> **Input data**
[Start of section]
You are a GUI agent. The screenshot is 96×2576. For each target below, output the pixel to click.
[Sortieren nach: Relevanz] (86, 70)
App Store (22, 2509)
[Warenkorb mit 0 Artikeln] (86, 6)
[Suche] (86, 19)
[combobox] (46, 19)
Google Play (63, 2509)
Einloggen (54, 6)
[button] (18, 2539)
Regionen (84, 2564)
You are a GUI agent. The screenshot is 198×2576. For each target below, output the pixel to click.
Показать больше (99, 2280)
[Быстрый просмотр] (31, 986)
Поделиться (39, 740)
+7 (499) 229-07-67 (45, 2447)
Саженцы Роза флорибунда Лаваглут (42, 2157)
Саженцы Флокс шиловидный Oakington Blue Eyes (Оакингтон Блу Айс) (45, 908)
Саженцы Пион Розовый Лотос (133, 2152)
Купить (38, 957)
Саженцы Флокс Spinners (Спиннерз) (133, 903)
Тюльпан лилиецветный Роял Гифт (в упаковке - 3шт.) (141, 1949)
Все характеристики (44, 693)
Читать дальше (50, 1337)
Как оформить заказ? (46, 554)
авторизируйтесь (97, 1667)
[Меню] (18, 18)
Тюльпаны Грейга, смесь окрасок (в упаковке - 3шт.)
[End of section]
[Start of section]
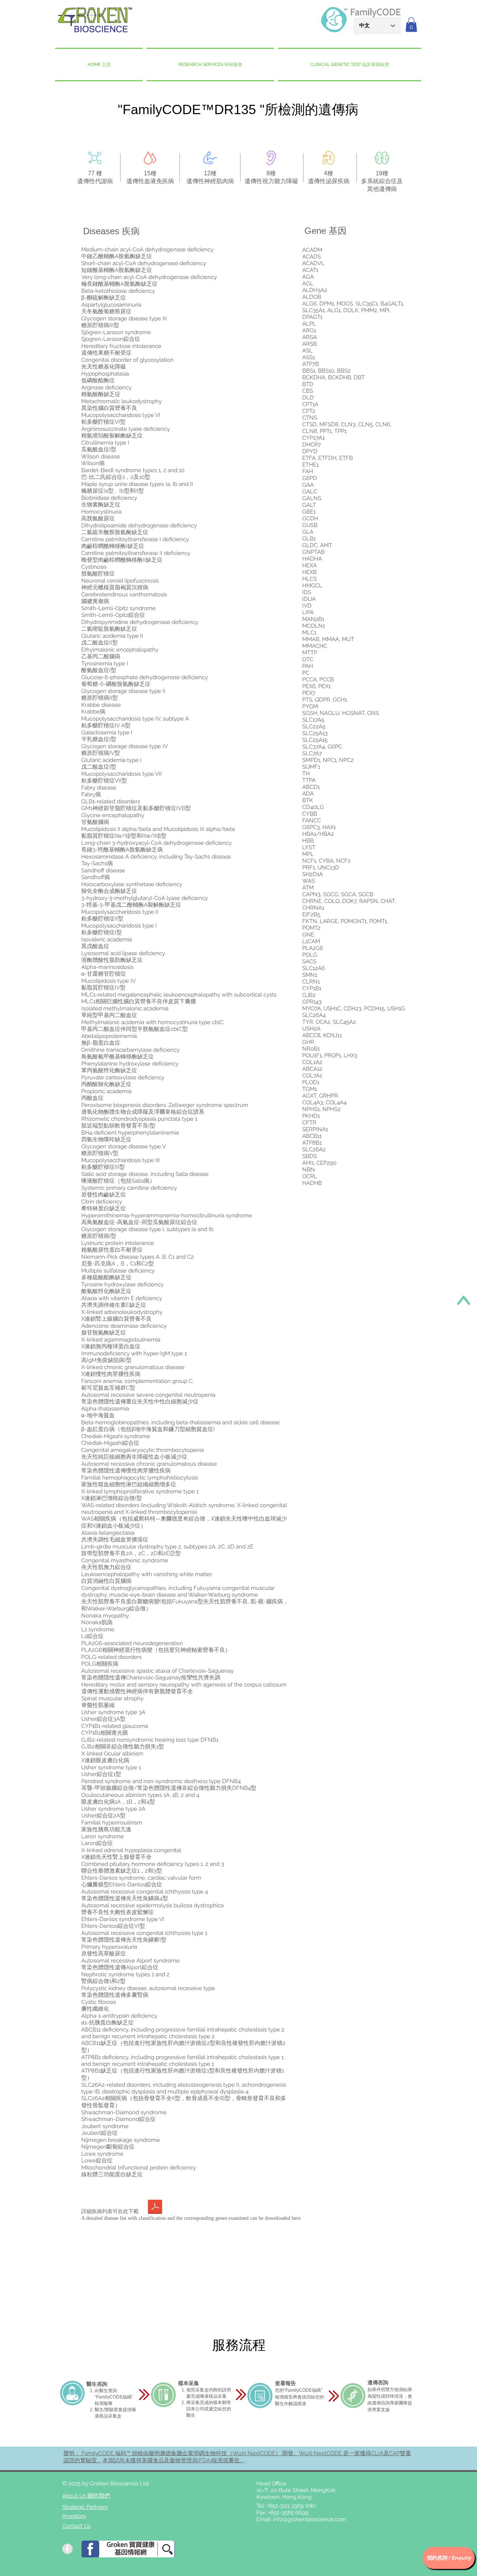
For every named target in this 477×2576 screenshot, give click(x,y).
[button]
[End of section]
> **What is needed**
Within the listing above, give again exactly every line from the line with "Саженцы Пион Розовый Лотос (133, 2152)" through the line with "Тюльпаны Грейга, смесь", both included, and no other line.

> **Answer box**
Саженцы Пион Розовый Лотос (133, 2152)
Купить (38, 957)
Саженцы Флокс Spinners (Спиннерз) (133, 903)
Тюльпан лилиецветный Роял Гифт (в упаковке - 3шт.) (141, 1949)
Все характеристики (44, 693)
Читать дальше (50, 1337)
Как оформить заказ? (46, 554)
авторизируйтесь (97, 1667)
[Меню] (18, 18)
Тюльпаны Грейга, смесь окрасок (в упаковке - 3шт.)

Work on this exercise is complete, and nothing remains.